- [Task prompt] Here are the records. Write out exactly the lines between the one holding "Task: Collapse the Stops filter section" and the one holding "Task: Select the 2023-09-11 axis date label", inclusive.

Items from a data source:
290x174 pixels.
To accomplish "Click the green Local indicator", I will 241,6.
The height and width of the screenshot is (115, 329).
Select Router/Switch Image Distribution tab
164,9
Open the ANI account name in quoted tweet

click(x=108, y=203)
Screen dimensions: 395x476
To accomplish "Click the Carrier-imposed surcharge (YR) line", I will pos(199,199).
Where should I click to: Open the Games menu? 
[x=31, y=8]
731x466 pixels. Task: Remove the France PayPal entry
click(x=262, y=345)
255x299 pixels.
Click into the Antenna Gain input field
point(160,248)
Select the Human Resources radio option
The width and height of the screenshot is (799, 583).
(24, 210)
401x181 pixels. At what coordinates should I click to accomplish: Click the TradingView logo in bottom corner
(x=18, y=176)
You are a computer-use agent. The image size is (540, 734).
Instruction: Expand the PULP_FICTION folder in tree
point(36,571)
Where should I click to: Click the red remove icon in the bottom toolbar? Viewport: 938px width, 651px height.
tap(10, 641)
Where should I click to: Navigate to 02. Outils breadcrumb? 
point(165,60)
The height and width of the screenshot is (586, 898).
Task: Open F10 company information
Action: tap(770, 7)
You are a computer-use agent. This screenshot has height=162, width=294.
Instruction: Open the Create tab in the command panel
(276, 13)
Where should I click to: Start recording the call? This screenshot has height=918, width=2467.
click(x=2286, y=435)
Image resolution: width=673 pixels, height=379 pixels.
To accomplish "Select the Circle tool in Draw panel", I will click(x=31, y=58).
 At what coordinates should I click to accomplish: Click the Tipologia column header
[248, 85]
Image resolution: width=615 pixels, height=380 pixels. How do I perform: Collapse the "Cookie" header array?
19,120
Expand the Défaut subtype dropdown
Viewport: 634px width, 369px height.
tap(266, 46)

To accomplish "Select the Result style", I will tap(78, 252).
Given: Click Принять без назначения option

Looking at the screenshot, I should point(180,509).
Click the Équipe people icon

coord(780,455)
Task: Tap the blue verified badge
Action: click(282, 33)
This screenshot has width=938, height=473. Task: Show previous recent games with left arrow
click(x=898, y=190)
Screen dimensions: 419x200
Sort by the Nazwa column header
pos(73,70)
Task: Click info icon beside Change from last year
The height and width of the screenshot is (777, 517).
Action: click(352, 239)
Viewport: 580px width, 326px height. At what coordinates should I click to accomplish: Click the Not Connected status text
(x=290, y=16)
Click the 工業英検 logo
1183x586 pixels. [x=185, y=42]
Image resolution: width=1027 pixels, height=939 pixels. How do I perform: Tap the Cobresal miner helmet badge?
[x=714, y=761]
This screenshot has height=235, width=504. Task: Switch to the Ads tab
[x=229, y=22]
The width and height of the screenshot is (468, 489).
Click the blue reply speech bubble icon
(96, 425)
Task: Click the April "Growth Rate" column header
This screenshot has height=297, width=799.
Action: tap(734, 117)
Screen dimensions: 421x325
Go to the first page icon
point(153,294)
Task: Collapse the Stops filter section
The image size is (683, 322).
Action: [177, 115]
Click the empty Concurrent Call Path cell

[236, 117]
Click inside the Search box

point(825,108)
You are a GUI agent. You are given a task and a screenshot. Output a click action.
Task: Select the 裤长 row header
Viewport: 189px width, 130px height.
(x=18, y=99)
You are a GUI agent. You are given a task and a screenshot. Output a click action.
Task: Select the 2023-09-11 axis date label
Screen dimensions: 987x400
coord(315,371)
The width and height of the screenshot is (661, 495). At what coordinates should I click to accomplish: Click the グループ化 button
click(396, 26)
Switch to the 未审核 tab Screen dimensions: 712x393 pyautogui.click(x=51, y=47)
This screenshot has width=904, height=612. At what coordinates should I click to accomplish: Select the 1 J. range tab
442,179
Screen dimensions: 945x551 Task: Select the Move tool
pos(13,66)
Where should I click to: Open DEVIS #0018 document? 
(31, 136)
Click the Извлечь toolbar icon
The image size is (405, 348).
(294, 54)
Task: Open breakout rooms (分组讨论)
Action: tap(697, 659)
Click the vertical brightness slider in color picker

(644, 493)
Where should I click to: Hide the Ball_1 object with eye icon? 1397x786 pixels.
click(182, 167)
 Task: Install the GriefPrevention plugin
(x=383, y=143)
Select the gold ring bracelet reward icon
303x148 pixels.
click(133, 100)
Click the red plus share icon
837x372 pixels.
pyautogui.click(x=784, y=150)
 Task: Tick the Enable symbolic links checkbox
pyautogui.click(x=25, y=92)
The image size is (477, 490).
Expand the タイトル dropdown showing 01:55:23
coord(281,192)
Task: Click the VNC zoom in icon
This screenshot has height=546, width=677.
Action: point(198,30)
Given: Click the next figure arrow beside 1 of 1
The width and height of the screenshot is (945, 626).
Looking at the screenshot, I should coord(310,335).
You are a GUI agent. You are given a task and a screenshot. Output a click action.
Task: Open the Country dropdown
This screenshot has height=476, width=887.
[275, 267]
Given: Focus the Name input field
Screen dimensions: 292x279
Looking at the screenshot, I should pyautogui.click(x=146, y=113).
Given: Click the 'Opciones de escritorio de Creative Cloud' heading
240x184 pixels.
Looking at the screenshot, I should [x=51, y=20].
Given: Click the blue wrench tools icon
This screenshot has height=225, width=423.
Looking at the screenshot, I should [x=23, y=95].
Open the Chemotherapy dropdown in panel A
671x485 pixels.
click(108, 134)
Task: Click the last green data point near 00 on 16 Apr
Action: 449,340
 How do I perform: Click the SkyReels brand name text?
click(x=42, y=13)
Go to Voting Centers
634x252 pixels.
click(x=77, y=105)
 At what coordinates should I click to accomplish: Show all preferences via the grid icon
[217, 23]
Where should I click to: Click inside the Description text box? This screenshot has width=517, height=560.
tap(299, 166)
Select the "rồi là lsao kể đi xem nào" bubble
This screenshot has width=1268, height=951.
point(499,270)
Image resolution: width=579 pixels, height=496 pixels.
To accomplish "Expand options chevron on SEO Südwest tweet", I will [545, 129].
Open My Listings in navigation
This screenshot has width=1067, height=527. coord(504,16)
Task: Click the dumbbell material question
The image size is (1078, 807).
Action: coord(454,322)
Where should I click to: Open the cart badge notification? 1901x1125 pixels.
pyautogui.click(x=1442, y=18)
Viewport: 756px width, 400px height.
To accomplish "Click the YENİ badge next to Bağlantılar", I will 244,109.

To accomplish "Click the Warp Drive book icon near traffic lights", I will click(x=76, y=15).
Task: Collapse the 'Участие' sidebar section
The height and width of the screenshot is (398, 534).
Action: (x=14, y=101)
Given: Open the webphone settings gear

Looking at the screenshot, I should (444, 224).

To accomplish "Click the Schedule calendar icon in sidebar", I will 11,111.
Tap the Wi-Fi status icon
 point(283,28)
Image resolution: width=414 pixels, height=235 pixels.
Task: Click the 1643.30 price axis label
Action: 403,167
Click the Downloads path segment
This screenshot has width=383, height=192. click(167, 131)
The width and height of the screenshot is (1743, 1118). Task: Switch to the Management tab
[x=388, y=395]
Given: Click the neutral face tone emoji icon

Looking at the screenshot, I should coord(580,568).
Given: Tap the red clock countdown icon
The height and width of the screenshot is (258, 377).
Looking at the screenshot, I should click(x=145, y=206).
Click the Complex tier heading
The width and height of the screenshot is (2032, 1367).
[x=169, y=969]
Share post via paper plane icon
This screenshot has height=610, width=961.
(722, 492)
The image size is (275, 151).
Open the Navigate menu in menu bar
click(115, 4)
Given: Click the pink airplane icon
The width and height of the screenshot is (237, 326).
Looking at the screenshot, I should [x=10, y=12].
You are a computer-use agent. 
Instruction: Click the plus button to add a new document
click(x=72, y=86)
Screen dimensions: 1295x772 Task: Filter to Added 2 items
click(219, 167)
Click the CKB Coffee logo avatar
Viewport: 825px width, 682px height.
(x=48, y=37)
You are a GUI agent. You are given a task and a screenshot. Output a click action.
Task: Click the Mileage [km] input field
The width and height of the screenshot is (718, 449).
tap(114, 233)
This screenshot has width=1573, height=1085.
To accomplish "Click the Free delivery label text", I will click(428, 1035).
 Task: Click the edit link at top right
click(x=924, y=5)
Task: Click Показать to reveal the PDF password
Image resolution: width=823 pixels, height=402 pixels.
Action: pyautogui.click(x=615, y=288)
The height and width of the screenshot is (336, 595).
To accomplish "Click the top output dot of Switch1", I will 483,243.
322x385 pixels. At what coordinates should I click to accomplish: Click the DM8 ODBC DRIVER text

- [Task answer]
Task: Collapse the Stops filter section
The image size is (683, 322).
Action: [177, 115]
Click the empty Concurrent Call Path cell

[236, 117]
Click inside the Search box

point(825,108)
You are a GUI agent. You are given a task and a screenshot. Output a click action.
Task: Select the 裤长 row header
Viewport: 189px width, 130px height.
(x=18, y=99)
You are a GUI agent. You are given a task and a screenshot. Output a click action.
Task: Select the 2023-09-11 axis date label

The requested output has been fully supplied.